▶ Supplied text

Video Transcript
Let 𝑔 of 𝑥 be equal to arcsin of
𝑥 to the power of four cubed. Find 𝑔 prime of 𝑥.
𝑔 of 𝑥 is expressed as a function
of a function of a function. It’s a composite function. We’re therefore going to need to
use the chain rule to find the derivative 𝑔 prime of 𝑥. The chain rule says that if 𝑦 is a
function of 𝑢 and 𝑢 is a function of 𝑥, then d𝑦 by d𝑥 is equal to d𝑦 by d𝑢
times d𝑢 by d𝑥.
A special case of the chain rule is
the general power rule. And this says that if 𝑢 is a
function of 𝑥, then the derivative of 𝑢 to the power of 𝑛 can be written as 𝑛
times 𝑢 to the power of 𝑛 minus one multiplied by the derivative of 𝑢 with
respect to 𝑥.
We’re actually going to apply both
of these rules during this question. We can use the general power rule
to begin finding 𝑔 prime of 𝑥. Since our function in 𝑥 is arcsin
of 𝑥 to the power of four and then that’s being cubed, we can say that 𝑔 prime of
𝑥 must be equal to three times that function arcsin of 𝑥 to the power of four, and
then that’s squared. And we multiply that by the
derivative of arcsin of 𝑥 to the power of four with respect to 𝑥.
So we’re going to need to use the
chain rule to actually evaluate the derivative of arcsin of 𝑥 to the power of four
with respect to 𝑥. We’ll say that 𝑦 is equal to
arcsin of 𝑢 and 𝑢 is equal to 𝑥 to the power of four.
To use the chain rule, we’re going
to need to find the derivative of each of these. The derivative of 𝑢 with respect
to 𝑥 is four 𝑥 cubed. We’ll also use the fact that the
derivative of arcsin of 𝑥 with respect to 𝑥 is one over the square root of one
minus 𝑥 squared. This means that d𝑦 by d𝑢 is one
over the square root of one minus 𝑢 squared.

▶ Provided information
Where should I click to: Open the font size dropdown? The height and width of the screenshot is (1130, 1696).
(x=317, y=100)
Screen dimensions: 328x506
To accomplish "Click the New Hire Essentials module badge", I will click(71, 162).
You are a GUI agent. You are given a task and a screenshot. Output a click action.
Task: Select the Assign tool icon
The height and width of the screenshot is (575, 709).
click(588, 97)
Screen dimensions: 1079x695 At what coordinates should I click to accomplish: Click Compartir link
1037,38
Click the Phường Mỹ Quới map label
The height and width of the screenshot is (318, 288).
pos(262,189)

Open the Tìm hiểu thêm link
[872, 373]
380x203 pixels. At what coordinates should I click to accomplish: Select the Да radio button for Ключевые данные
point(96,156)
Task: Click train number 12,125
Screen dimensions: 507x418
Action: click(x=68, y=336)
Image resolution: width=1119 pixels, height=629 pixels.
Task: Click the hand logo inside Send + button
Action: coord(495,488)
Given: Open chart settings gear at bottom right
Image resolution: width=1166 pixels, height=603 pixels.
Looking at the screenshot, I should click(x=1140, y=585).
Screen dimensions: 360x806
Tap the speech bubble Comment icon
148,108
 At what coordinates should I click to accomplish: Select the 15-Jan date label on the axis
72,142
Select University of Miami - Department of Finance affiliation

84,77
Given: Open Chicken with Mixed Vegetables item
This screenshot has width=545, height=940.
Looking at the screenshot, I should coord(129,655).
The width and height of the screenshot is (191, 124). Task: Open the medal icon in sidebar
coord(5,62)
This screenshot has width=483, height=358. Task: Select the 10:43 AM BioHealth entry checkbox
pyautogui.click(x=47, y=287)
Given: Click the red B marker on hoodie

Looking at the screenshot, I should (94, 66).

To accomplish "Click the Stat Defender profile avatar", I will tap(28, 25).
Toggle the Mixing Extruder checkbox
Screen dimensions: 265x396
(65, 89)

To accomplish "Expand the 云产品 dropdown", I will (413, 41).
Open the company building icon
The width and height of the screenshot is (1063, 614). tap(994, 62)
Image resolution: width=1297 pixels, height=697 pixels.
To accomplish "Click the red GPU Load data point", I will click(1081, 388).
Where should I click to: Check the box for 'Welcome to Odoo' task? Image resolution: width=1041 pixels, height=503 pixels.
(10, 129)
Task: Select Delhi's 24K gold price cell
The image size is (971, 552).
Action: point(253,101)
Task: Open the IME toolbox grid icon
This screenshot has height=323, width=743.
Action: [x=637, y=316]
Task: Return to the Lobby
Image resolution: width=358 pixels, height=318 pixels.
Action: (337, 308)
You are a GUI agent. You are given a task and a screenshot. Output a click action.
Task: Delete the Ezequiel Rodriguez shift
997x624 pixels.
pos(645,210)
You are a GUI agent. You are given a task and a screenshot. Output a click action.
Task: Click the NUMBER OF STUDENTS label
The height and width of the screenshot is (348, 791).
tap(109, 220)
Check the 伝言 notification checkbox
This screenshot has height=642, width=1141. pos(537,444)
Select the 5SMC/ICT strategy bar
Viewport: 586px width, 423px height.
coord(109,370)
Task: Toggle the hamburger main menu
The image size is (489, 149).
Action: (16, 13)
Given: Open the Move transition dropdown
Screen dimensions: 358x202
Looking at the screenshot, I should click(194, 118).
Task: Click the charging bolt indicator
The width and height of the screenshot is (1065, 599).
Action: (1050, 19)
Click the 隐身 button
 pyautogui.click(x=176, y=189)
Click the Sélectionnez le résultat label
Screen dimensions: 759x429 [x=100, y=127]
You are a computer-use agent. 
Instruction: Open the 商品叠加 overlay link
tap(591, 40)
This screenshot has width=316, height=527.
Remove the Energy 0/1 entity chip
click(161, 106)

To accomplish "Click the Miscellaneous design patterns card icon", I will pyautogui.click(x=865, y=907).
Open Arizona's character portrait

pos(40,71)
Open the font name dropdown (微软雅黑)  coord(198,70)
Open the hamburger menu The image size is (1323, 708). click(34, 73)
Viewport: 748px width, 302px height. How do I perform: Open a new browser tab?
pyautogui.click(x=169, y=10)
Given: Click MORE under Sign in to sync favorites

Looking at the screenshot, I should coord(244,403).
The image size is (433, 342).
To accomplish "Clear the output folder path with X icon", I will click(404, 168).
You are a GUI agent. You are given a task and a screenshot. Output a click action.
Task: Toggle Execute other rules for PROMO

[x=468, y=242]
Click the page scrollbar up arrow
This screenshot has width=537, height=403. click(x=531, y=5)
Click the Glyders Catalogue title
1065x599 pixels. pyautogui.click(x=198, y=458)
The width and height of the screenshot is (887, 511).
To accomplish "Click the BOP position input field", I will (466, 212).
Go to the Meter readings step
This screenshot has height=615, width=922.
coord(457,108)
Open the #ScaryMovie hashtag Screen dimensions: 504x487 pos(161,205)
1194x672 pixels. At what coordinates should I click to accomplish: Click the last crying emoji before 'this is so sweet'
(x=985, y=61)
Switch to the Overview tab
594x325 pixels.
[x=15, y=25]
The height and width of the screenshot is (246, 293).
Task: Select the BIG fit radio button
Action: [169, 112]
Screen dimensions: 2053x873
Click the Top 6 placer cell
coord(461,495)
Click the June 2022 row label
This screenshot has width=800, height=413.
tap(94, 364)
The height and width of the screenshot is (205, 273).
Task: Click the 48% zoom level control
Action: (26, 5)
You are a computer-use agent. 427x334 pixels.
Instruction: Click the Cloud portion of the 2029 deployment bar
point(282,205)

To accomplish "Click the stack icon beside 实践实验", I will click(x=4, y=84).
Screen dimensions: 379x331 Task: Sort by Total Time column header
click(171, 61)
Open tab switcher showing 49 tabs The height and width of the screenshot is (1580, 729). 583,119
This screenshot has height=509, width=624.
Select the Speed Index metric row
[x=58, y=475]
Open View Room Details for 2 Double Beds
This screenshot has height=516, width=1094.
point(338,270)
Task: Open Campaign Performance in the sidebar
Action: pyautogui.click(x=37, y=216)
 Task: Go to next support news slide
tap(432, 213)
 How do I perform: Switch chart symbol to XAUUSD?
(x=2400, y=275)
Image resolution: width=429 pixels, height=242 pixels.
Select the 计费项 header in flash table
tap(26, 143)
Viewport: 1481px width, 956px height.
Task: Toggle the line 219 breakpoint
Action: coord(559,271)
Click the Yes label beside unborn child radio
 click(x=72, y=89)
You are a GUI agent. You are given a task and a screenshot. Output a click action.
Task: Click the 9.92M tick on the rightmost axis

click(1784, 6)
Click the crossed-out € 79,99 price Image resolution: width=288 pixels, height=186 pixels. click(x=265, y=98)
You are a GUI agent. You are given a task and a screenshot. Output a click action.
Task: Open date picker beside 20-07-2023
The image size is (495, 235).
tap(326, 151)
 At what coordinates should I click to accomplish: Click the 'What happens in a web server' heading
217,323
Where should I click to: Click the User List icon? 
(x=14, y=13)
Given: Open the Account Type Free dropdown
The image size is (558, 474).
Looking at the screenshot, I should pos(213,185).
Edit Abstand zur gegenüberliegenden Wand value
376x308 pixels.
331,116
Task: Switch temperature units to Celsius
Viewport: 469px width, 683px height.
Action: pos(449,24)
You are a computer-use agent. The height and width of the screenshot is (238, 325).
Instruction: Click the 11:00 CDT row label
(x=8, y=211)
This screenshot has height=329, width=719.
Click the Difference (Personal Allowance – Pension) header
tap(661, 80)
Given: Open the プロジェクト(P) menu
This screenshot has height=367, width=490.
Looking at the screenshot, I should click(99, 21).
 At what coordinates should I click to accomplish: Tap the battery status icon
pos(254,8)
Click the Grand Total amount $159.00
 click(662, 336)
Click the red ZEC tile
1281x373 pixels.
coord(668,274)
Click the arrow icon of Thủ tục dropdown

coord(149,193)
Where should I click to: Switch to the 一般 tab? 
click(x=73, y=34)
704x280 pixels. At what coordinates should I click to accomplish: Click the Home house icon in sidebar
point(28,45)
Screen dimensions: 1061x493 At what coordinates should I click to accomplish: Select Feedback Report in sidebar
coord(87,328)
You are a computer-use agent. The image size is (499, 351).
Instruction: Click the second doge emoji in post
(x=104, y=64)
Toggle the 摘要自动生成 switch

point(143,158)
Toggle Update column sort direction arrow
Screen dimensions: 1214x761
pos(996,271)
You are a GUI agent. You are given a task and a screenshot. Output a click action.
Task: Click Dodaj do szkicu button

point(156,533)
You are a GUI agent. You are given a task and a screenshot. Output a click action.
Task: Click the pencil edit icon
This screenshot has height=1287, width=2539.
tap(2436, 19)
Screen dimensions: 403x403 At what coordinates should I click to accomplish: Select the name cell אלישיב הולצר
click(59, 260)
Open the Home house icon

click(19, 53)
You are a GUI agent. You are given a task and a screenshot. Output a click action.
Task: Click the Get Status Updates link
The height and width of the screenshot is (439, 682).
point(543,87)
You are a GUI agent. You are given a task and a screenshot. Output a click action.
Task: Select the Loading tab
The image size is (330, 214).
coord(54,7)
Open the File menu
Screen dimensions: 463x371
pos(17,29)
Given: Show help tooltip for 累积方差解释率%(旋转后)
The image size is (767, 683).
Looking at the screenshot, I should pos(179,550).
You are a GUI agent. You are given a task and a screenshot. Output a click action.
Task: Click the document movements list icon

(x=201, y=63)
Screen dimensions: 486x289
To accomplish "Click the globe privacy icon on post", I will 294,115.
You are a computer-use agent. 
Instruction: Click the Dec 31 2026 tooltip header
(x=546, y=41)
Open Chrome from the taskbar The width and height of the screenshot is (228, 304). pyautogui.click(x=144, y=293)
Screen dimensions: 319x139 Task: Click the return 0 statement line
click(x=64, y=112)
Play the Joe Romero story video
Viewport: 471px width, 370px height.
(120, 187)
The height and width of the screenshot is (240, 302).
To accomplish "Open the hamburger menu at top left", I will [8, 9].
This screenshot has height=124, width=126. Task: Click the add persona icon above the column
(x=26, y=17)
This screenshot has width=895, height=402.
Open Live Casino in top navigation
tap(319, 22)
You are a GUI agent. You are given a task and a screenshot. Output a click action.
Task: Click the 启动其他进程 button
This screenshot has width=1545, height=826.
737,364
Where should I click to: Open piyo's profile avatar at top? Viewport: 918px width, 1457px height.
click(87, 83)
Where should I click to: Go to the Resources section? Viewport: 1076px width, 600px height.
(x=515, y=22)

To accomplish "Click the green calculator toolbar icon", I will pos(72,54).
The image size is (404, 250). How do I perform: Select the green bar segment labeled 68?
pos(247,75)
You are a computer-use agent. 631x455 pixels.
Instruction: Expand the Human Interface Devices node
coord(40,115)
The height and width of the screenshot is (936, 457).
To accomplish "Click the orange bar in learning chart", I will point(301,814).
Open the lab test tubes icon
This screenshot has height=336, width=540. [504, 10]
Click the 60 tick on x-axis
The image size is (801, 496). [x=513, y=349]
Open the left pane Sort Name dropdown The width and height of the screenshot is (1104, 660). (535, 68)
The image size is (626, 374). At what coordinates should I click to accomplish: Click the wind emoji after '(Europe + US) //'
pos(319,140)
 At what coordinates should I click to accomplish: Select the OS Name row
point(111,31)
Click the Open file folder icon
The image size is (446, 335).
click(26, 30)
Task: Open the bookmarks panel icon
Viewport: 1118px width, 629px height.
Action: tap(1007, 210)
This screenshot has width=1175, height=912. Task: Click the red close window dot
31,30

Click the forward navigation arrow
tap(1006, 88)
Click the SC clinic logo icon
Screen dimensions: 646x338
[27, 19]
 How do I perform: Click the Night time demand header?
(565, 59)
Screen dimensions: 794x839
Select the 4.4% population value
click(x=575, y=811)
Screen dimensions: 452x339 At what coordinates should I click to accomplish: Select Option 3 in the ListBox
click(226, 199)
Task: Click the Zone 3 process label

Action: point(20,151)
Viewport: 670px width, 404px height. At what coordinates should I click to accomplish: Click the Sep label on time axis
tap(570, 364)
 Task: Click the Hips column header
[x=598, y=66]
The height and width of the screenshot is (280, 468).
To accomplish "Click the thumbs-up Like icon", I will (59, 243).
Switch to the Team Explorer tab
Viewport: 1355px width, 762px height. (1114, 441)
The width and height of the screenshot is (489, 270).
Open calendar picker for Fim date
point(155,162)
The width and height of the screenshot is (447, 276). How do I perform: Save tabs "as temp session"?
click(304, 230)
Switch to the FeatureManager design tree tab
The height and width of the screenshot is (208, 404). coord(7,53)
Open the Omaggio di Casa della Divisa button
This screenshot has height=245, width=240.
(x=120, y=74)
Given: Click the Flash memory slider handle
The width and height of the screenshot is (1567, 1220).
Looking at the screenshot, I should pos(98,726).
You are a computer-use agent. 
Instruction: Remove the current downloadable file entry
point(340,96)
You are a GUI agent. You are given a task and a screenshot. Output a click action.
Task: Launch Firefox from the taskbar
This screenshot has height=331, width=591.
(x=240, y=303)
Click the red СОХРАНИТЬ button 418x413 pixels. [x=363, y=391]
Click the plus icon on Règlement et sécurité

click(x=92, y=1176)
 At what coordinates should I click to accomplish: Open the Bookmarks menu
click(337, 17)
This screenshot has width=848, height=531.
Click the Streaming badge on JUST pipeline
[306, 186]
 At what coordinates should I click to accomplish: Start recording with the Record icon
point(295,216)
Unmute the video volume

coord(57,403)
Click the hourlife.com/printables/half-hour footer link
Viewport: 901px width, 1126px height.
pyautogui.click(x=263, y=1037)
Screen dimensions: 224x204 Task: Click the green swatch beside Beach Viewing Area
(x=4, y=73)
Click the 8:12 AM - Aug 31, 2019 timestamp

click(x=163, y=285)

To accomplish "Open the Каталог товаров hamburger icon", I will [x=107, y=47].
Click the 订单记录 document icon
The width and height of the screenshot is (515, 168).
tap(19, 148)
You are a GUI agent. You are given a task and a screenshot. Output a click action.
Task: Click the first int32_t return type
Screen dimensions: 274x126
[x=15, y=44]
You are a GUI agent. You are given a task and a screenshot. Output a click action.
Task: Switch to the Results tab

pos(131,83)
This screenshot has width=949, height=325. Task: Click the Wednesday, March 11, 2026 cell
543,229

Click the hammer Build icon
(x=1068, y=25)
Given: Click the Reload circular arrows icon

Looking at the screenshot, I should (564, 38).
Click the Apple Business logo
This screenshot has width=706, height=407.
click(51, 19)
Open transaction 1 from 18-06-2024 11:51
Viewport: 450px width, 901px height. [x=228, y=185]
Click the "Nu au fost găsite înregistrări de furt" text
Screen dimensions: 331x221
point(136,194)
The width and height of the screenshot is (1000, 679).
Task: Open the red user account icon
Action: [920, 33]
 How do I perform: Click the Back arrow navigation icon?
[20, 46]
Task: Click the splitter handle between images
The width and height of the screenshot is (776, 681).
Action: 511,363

▶ Request A
In the derivative transcript, swap "arcsin" for "arccos" and write out the passage between "We’re actually going" and "power of four.", inclusive.
▶ Request B
Extend the derivative transcript, picking up after its last sentence.
The listing has no connection to the derivative transcript.

▶ Response A
We’re actually going to apply both
of these rules during this question. We can use the general power rule
to begin finding 𝑔 prime of 𝑥. Since our function in 𝑥 is arccos
of 𝑥 to the power of four and then that’s being cubed, we can say that 𝑔 prime of
𝑥 must be equal to three times that function arccos of 𝑥 to the power of four, and
then that’s squared. And we multiply that by the
derivative of arccos of 𝑥 to the power of four with respect to 𝑥.
So we’re going to need to use the
chain rule to actually evaluate the derivative of arccos of 𝑥 to the power of four
with respect to 𝑥. We’ll say that 𝑦 is equal to
arccos of 𝑢 and 𝑢 is equal to 𝑥 to the power of four.

▶ Response B
We substitute this back into the
formula for the chain rule. And we see that the derivative of
arcsin of 𝑥 to the power of four with respect to 𝑥 is one over the square root of
one minus 𝑢 squared times four 𝑥 cubed. Remember that we’re trying to
differentiate this with respect to 𝑥. So we’re going to use the fact that
we let 𝑢 be equal to 𝑥 to the power of four. And when we substitute this back
into the expression for the derivative, we get four 𝑥 cubed over the square root of
one minus 𝑥 to the power of four all squared.
Now, in fact, 𝑥 to the power of
four squared is 𝑥 to the power of eight. And we can replace this in our
original equation for 𝑔 prime of 𝑥. And we get three arcsin of 𝑥 to
the power of four squared times four 𝑥 cubed over the square root of one minus 𝑥
to the power of eight.
Simplifying just a little, and we
find that 𝑔 prime of 𝑥, the derivative of our function 𝑔 with respect to 𝑥, is
12 arcsin of 𝑥 to the power of four squared over the square root of one minus 𝑥 to
the power of eight.